Unified Primitive Container Types

blakejohnson commented 1 year ago

Comments due on this by EOD today.

blakejohnson commented 1 year ago

I guess maybe what my disconnect is that this is treating both the sampler and estimator as something you would want to potentially swap between, but in practice I don't think there is a use case for that. They're too unique in their usage to facilitate that in a generic way.

Ian's example of qiskit-experiments is already a case where we'd like to accept user workloads that consist of either sampler or estimator calls. With this proposal, we at least have some very basic assumptions of how to execute those workloads. The basic promises are:

primitives have a run method
primitives operate on Tasks.
primitives return Sequence[TaskResult].

The proposal here seems to provide nice functionality to facilitate dispatch on the specific types of TaskResult in order to write generic code.

ihincks commented 1 year ago

To me it feels like extra class heirarchy and inheritance

Note that this RFC doesn't actually call for any new classes or inheritance, it just calls for 3 new methods on the BasePrimitive, which already exists and is inherited from. I've heard the argument before, I forget from whom, that BasePrimitive doesn't actually exist to be a common structural abstraction, but rather to avoid code duplication of common features. I'm not sure I totally understand the distinction being made in that perspective, but in any case, I imagine it could be argued that result_type(cls, task: In) is doing the same thing.

ihincks commented 1 year ago

my disconnect is that this is treating both the sampler and estimator as something you would want to potentially swap between, but in practice I don't think there is a use case for that

In case it helps, any particular algorithm or experiment certainly can't swap between the two of them without, if even possible at all, a re-implementation. However, application frameworks built on top of the primitives may wish to reason about the primitives more abstractly without explicitly enumerating them, or talking about their inputs as union types of various signatures.

mtreinish commented 1 year ago

To me it feels like extra class heirarchy and inheritance

Note that this RFC doesn't actually call for any new classes or inheritance, it just calls for 3 new methods on the BasePrimitive, which already exists and is inherited from. I've heard the argument before, I forget from whom, that BasePrimitive doesn't actually exist to be a common structural abstraction, but rather to avoid code duplication of common features. I'm not sure I totally understand the distinction being made in that perspective, but in any case, I imagine it could be argued that result_type(cls, task: In) is doing the same thing.

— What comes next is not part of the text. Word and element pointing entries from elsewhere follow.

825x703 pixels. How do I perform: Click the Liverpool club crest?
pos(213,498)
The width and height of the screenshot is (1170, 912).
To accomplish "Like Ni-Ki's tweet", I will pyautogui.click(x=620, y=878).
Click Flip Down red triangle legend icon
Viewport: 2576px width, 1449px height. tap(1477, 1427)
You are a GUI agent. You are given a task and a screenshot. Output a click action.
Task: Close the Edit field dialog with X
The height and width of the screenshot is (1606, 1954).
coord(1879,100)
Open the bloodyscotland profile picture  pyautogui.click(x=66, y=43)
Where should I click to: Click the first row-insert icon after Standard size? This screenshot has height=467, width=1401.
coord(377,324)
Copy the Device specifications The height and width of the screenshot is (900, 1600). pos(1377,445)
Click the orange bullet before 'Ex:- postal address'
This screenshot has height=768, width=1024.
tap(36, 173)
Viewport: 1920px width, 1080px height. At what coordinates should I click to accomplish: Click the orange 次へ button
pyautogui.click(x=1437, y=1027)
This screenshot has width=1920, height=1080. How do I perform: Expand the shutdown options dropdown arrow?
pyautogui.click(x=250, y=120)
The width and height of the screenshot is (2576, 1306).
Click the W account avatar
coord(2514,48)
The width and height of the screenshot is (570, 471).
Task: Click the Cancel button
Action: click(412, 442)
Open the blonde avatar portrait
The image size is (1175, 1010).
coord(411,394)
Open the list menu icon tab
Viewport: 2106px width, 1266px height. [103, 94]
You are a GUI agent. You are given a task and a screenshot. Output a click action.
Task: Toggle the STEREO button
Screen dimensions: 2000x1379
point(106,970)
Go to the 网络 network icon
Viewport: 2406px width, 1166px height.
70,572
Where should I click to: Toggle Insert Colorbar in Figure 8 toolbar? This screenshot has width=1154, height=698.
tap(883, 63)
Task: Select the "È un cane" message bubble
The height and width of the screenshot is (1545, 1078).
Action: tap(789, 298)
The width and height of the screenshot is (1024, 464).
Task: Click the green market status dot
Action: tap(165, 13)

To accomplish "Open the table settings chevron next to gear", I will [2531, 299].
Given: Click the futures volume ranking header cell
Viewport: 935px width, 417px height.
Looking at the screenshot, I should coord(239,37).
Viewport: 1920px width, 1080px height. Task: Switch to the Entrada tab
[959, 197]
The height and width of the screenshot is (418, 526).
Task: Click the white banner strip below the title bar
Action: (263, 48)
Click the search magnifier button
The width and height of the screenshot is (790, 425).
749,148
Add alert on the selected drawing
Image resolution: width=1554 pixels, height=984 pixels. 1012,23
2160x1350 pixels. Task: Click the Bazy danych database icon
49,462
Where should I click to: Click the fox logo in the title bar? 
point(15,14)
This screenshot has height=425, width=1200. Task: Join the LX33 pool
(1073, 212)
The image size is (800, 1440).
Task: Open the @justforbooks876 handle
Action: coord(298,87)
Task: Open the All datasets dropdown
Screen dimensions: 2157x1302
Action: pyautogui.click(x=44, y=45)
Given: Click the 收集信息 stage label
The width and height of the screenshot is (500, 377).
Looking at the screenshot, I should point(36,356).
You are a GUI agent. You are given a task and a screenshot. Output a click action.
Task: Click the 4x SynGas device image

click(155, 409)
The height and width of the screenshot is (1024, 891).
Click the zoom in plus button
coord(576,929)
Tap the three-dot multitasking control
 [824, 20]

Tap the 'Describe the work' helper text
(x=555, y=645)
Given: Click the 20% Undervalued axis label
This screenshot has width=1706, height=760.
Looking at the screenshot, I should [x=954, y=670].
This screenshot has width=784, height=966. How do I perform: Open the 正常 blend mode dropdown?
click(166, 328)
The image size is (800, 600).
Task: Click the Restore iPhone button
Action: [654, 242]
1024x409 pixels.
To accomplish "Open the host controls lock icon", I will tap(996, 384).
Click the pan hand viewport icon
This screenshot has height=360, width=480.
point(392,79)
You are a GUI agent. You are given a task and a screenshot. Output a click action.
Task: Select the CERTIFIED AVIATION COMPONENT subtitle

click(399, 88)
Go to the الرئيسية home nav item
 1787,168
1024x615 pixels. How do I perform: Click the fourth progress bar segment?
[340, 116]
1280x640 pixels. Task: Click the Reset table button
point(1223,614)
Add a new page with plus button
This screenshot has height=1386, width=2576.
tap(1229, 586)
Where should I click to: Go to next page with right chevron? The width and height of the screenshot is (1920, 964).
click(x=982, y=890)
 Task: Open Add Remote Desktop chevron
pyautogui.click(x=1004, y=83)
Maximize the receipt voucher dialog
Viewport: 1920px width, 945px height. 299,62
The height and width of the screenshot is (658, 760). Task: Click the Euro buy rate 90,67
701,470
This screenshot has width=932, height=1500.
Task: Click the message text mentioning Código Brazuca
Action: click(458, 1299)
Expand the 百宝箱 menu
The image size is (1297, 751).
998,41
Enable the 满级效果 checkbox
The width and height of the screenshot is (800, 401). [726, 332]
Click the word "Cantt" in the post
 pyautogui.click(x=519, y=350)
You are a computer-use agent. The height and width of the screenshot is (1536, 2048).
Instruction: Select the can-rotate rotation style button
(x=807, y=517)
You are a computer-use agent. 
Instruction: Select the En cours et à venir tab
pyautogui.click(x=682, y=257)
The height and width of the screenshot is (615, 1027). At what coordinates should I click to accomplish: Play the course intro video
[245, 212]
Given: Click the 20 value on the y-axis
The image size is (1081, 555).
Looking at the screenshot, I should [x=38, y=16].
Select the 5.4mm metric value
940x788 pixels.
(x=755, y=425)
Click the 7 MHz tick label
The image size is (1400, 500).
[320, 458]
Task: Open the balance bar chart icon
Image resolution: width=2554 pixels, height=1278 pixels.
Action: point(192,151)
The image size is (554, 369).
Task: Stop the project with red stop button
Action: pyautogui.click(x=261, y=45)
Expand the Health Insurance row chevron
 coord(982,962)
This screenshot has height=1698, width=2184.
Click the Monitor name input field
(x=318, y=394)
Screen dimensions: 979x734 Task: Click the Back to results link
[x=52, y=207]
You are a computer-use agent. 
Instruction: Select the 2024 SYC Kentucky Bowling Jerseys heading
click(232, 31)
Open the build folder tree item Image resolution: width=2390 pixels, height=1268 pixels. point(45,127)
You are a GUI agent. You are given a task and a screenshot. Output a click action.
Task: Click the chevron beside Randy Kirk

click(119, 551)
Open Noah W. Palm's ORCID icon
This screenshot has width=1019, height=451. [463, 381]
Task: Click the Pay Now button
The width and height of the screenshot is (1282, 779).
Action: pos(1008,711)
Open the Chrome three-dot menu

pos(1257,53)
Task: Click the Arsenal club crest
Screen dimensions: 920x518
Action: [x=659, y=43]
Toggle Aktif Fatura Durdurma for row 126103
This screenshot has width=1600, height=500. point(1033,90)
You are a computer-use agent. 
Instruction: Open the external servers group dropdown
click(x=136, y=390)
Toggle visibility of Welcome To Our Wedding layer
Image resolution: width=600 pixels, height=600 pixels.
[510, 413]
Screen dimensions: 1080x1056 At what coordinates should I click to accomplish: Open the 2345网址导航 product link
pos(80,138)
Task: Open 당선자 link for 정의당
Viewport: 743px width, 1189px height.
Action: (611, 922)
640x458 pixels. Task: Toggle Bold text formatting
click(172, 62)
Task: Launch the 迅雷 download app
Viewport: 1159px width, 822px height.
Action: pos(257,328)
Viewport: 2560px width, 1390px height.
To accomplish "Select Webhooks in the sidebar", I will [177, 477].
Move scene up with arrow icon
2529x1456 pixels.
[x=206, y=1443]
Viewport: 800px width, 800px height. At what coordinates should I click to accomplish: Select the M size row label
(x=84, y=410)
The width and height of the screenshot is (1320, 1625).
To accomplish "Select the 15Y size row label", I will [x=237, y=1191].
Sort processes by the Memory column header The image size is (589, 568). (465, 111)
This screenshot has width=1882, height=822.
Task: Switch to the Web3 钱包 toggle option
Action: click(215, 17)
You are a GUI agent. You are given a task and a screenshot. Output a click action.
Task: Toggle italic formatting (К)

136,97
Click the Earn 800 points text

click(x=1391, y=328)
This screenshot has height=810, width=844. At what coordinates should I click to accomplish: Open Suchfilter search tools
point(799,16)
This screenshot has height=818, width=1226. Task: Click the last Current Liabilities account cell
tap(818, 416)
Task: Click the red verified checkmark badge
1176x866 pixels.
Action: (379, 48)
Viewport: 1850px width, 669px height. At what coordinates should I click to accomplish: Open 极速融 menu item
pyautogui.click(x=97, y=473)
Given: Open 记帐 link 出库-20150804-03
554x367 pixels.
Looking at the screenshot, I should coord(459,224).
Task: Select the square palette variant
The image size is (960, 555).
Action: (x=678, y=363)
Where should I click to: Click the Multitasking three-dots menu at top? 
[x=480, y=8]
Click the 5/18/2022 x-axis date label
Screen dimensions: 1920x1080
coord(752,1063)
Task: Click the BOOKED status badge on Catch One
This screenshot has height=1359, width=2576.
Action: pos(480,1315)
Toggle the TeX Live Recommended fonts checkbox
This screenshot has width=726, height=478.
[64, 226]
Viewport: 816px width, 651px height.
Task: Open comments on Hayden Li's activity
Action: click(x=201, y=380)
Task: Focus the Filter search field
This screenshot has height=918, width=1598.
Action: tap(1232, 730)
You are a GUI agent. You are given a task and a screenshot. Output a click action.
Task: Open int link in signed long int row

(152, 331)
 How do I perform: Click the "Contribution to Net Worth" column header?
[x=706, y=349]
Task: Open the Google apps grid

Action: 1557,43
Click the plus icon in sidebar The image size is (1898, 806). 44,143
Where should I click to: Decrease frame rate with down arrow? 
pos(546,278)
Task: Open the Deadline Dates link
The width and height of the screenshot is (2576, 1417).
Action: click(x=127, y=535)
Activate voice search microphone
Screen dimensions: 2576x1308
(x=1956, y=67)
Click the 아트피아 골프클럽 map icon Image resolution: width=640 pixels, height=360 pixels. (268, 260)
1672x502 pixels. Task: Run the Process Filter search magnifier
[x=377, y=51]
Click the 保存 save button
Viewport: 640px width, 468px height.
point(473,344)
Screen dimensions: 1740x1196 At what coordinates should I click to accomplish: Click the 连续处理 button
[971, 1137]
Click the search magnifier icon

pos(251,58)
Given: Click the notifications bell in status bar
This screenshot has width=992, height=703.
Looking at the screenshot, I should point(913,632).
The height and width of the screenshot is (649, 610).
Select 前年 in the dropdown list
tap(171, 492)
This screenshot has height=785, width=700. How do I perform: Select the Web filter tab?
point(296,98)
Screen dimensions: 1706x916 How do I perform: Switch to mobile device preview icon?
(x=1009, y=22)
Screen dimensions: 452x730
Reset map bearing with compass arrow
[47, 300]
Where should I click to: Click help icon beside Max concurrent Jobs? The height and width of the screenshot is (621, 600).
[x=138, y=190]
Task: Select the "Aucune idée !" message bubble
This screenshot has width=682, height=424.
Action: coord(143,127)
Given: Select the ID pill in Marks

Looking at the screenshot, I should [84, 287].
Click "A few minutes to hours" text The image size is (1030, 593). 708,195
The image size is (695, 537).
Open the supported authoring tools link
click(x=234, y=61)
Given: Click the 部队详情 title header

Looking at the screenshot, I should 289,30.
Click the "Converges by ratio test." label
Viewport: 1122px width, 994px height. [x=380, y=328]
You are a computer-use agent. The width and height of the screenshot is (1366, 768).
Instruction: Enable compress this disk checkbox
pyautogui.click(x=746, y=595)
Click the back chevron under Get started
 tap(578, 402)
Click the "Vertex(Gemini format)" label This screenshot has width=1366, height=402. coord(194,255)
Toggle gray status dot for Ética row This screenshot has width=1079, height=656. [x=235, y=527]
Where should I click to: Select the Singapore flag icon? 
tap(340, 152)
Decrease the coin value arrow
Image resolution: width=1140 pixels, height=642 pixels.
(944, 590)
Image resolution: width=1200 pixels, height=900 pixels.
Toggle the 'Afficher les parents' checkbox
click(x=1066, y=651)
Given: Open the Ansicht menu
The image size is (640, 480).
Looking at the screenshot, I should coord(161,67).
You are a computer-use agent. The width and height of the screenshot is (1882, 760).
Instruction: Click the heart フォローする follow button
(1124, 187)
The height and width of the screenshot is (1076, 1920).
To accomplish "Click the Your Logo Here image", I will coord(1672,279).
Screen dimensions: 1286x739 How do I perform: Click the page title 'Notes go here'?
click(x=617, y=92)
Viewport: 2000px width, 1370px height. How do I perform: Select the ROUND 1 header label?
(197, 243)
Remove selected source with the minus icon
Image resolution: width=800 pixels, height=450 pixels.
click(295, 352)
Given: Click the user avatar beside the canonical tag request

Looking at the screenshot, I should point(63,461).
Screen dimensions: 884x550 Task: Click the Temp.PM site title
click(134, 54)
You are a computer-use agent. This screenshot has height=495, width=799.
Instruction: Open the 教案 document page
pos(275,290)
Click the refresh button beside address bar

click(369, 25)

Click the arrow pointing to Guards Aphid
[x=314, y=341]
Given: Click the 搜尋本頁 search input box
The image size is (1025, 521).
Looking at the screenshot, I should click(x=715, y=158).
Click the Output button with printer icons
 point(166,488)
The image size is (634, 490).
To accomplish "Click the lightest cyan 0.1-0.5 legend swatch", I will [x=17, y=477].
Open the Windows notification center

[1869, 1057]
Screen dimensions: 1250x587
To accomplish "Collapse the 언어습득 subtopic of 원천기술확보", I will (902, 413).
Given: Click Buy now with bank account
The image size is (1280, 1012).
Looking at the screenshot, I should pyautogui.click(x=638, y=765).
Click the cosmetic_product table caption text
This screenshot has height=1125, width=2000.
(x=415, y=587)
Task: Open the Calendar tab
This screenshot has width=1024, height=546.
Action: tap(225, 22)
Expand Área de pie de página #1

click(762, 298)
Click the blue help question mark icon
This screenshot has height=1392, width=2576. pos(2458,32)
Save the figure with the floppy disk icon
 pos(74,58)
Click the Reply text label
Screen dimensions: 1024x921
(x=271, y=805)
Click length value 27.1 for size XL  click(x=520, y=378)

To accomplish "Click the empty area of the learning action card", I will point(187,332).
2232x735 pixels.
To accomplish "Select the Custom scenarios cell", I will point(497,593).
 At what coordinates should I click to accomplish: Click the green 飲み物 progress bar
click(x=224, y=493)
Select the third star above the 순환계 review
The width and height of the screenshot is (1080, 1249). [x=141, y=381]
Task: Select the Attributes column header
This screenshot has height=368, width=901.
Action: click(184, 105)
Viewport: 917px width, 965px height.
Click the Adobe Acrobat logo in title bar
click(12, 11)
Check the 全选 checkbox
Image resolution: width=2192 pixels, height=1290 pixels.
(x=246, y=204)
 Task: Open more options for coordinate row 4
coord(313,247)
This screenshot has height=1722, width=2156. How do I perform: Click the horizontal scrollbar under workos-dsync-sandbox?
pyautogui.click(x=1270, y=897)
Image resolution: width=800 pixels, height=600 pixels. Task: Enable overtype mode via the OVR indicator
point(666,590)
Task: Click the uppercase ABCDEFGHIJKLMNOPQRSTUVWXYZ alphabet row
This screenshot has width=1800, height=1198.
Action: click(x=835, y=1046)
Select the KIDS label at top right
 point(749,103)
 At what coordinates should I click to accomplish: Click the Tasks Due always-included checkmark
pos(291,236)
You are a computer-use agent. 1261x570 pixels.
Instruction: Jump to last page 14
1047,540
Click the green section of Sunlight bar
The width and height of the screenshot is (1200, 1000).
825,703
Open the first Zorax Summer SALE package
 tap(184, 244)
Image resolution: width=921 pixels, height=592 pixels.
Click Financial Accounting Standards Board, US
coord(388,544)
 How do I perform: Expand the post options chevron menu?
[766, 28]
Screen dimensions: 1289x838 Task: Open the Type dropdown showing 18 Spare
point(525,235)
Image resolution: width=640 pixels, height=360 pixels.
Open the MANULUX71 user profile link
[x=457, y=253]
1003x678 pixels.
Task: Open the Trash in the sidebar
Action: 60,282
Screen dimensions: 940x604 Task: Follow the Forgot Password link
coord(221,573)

It does implicitly mean new classes, because of #51 going to a new v2 version and also the proposed BasePrimitive here also would need to be done in a new v2 base class. The changes proposed here are incompatible with the existing BasePrimitive class and would cause issues with the current primitives interface. That being said from my perspective the existing BasePrimitive class doesn't actually provide any value, for the same reasons I outlined above. The methods that exist on it could easily have been handled as standalone validation functions, and IMO that would have been a cleaner interface.

jakelishman commented 1 year ago

TaskResult doesn't actually contain anything concrete in its interface after unwrapping the first abstract level - "DataBundle, metadata and any helper methods" have no concrete items or usable behaviour defined - so at the level of BasePrimitive, that's an opaque object. Similarly, Task is nearly completely opaque (and requiring that there's a circuits field typed QuantumCircuit feels like it could cause problems for interface expansions, like accepting OQ3 / a handle to a manually saved compiled circuit). Both give the impression of applying structure, but on those fronts, this RFC is only splitting one opaque object into three for TaskResult; the semantics of the inner objects remain opaque for abstract use. The result_type and _output_fields methods give a way to programmatically find the names of defined fields, but cannot specify what those fields actually mean and how they can be used, so any user of them must already be dispatching to something that is subclass aware. It's not clear to me that they have an abstract use, so I'd be concerned about including them in an interface.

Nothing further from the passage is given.